Scott Simmons over at "the Edit Blog" has a great post about the importance of good audio in productions. It's a good read.
I have to agree. I have seen far too many movies made by people (including me) who really know how to make an image look good, but don't win anything at festivals because the audio was poor. Bad audio affects your audience more than a bad image.
So, how do you balance this as an aspiring filmmaker?
1. Focus on story. That is the most important thing. You can have the most beautifully shot, best mixed movie in the world, but if your story is lacking, no one cares... except film geeks who like the look and sound. Much like "Children of Men", which is a technically amazing movie that lacks a story. So, yeah, it's cool, but not a good movie.
2. Practice. If you're still starting out and want to make a cool "DP Reel", go out and shoot good looking shots. But if you're making a movie, put story before image quality.

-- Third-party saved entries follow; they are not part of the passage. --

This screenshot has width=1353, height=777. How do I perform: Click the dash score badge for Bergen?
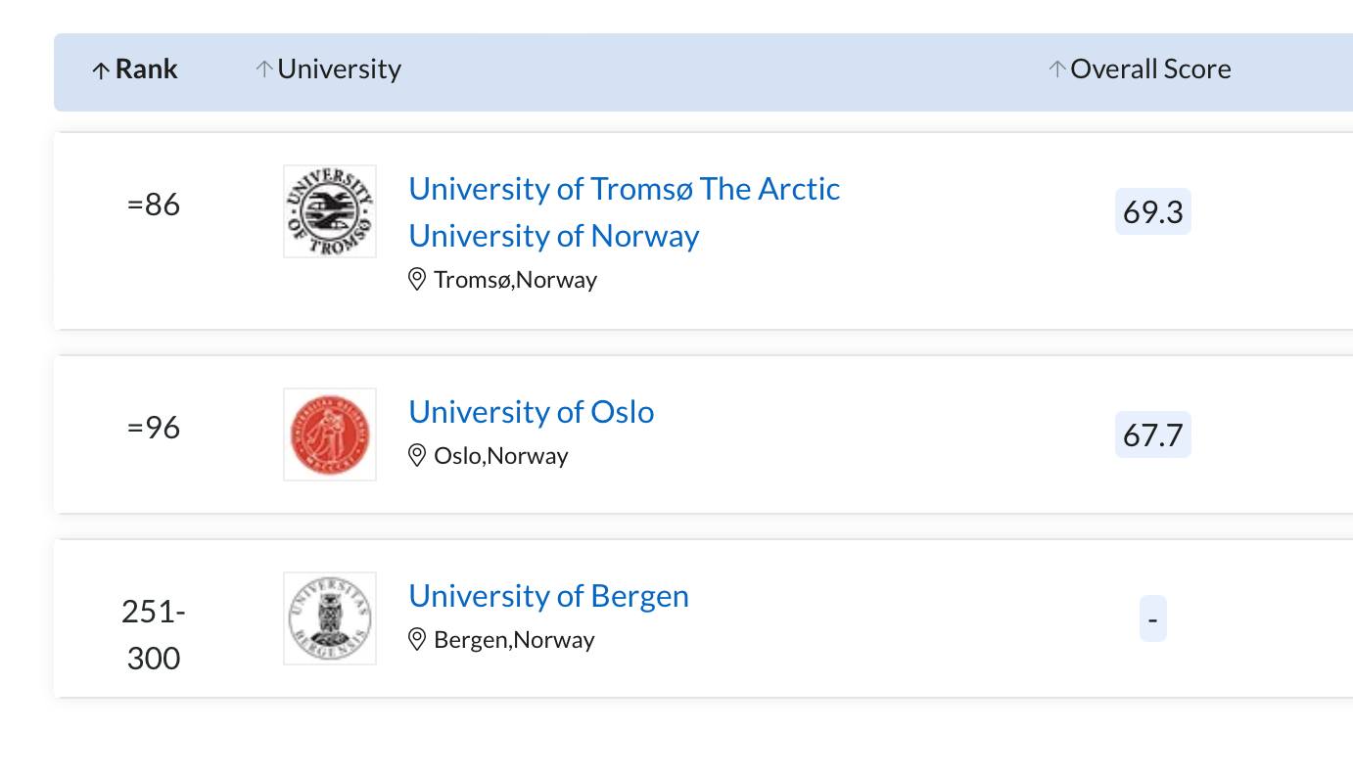pyautogui.click(x=1153, y=618)
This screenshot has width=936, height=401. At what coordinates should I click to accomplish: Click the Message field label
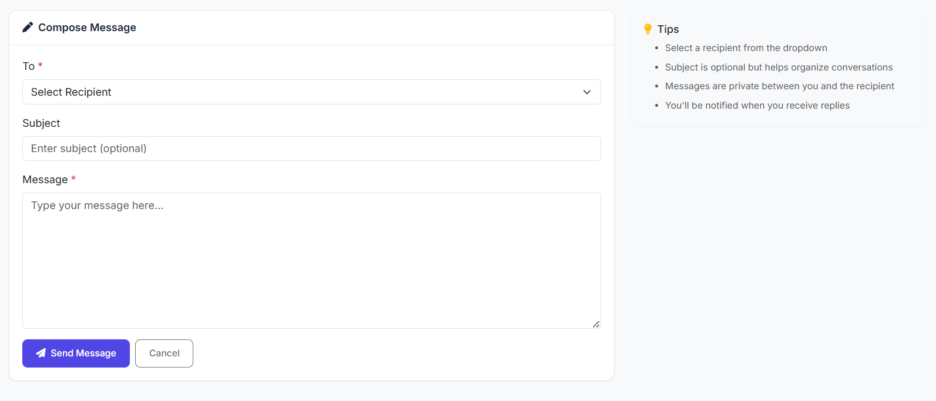(45, 180)
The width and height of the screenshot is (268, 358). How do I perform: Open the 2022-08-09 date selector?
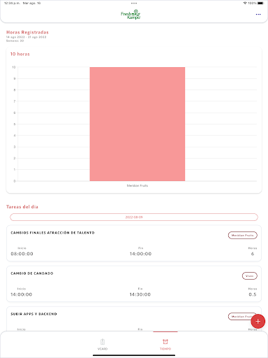point(134,217)
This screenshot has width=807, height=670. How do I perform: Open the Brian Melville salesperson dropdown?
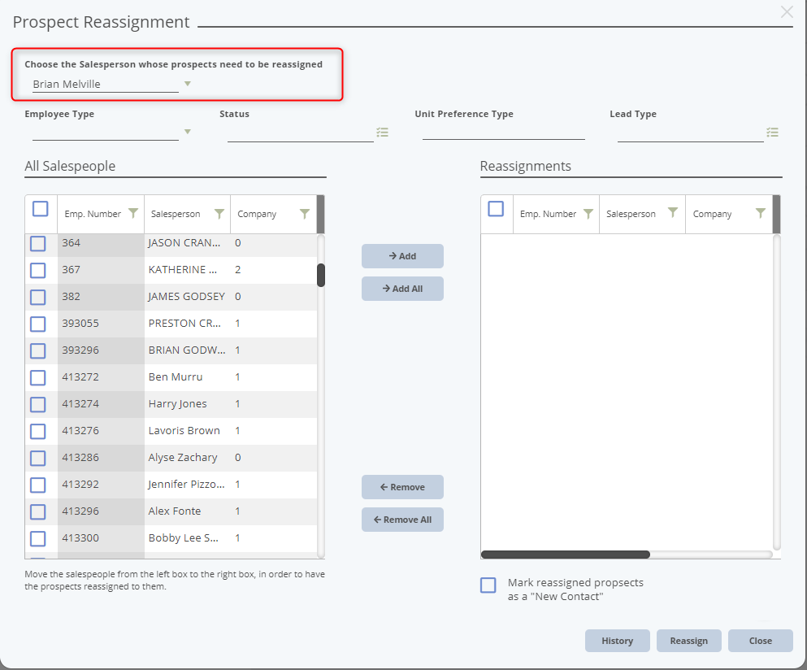pyautogui.click(x=187, y=84)
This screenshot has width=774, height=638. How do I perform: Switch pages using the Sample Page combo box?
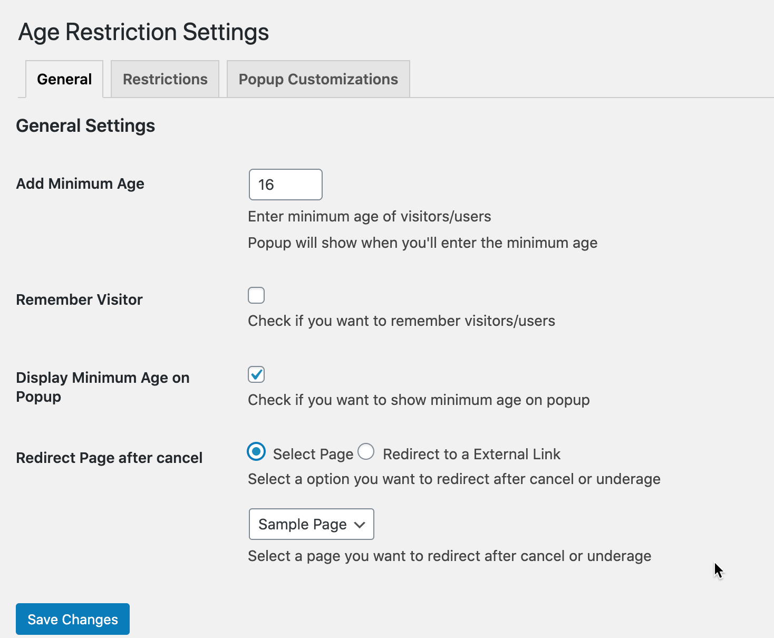(311, 524)
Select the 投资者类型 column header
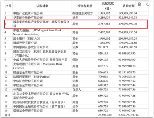Screen dimensions: 154x118 tap(85, 6)
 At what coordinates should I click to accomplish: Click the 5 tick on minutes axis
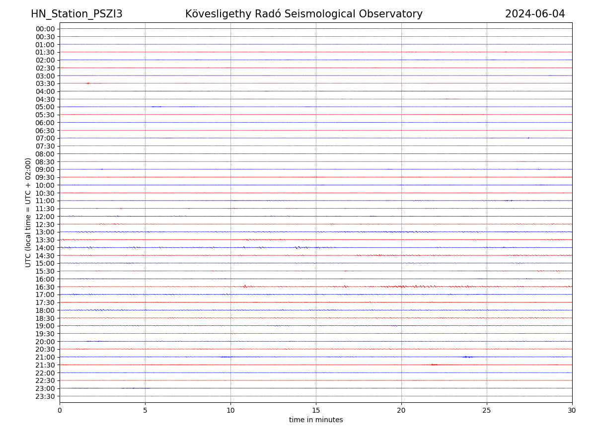[x=145, y=411]
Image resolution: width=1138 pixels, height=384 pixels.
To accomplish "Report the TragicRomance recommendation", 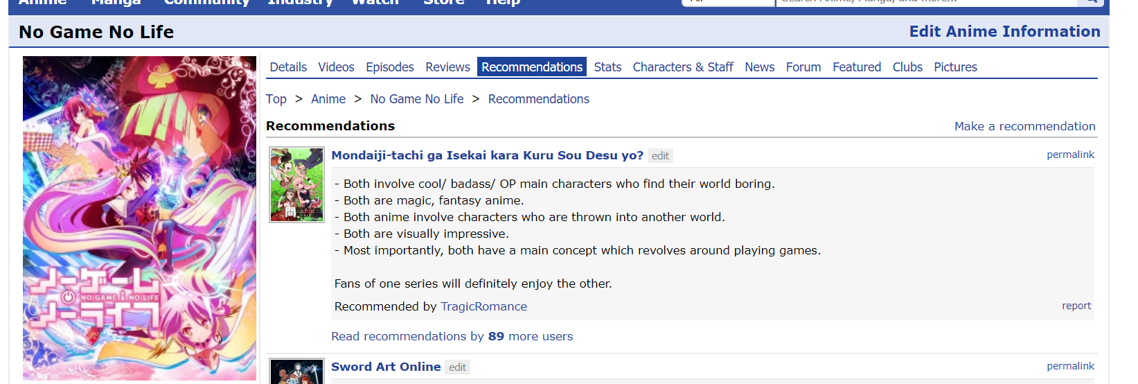I will 1076,306.
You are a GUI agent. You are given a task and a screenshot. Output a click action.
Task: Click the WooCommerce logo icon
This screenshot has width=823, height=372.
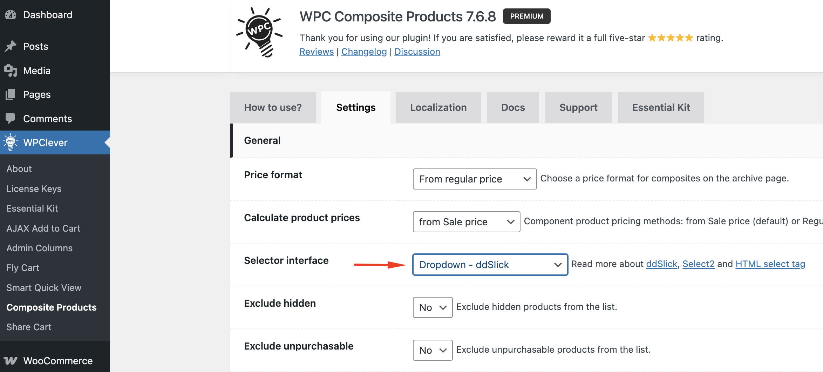click(11, 361)
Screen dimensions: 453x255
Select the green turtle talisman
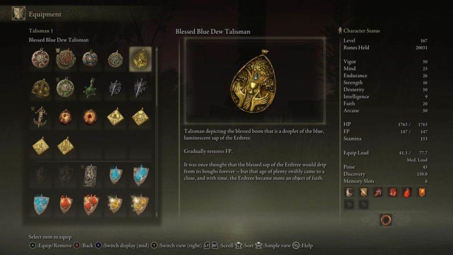pyautogui.click(x=90, y=88)
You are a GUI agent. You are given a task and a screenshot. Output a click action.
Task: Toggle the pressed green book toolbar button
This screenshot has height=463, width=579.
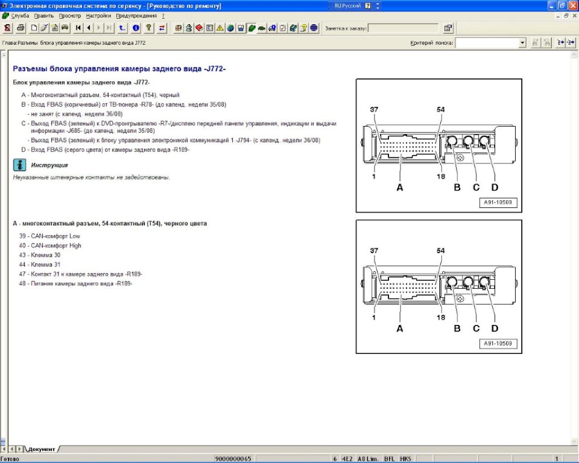point(252,28)
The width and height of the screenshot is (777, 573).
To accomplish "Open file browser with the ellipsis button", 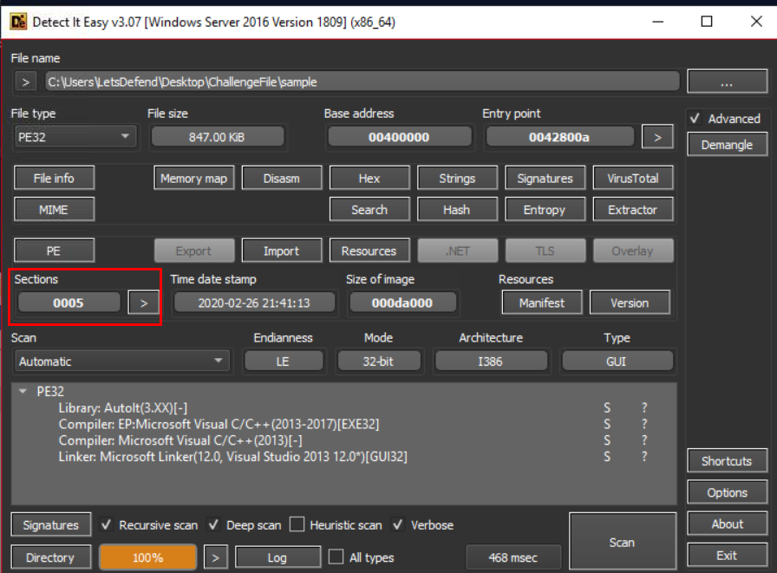I will [727, 82].
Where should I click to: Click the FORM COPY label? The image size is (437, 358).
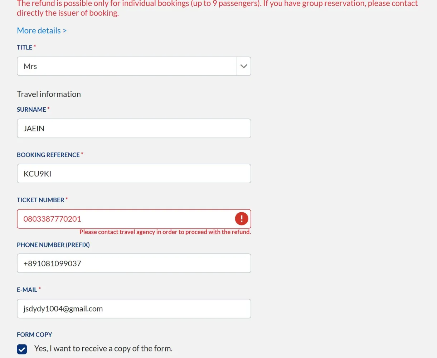click(x=34, y=335)
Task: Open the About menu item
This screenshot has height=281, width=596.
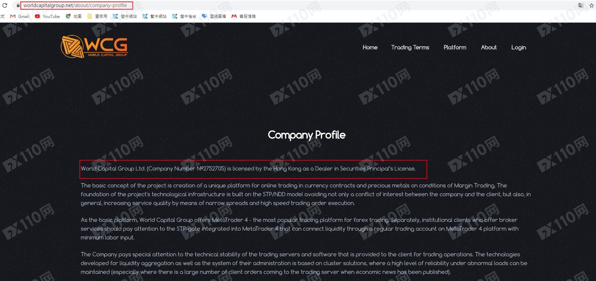Action: (489, 47)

I have heard so many filmmakers freak out because they think the hat might not be perfect for the actor, when their story, not to mention their shot composition, is terrible. Please, get good images, but film is about stories, not pretty pictures. Much like having a good print job may make a book more enjoyable, your images should enhance your tale, but they are not the basis of your movie.
3. Work at audio. Read about it. Practice it. Get help and advice from sound people. Sound is incredibly hard to manipulate well, so you need to work on it. Without great sound, a really good film could easily be passed over for an award.
So, yes, what your audience can't hear (or doesn't want to hear) will hurt your movie.